[Required work] Lines, not repeats, are what count: give the number of lines below that hold "Becoming", and nothing more.

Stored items
========================================================================

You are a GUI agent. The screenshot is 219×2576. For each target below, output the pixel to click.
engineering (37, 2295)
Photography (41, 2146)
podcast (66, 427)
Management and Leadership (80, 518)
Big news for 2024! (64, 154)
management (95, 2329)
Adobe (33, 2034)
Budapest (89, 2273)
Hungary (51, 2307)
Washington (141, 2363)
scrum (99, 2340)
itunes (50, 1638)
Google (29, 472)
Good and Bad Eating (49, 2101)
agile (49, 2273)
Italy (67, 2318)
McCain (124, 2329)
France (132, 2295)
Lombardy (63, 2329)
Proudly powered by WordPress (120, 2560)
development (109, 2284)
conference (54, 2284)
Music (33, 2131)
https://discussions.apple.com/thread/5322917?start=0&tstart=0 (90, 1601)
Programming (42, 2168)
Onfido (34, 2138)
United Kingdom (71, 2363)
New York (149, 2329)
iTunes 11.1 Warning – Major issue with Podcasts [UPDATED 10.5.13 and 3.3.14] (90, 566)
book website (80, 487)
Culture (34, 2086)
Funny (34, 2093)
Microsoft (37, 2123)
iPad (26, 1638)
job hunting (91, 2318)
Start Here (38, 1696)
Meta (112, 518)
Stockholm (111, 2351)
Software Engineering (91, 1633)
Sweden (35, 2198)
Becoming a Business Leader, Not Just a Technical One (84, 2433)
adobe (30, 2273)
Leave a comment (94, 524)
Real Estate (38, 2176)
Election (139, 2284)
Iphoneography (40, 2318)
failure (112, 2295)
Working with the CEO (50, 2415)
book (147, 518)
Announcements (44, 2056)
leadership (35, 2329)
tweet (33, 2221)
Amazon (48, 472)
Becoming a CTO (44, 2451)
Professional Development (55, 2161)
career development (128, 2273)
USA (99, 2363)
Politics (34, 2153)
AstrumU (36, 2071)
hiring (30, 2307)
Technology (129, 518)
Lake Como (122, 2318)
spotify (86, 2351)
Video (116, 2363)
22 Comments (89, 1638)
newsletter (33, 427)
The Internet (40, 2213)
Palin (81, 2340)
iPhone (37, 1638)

========================================================================

[Result for this exercise] 2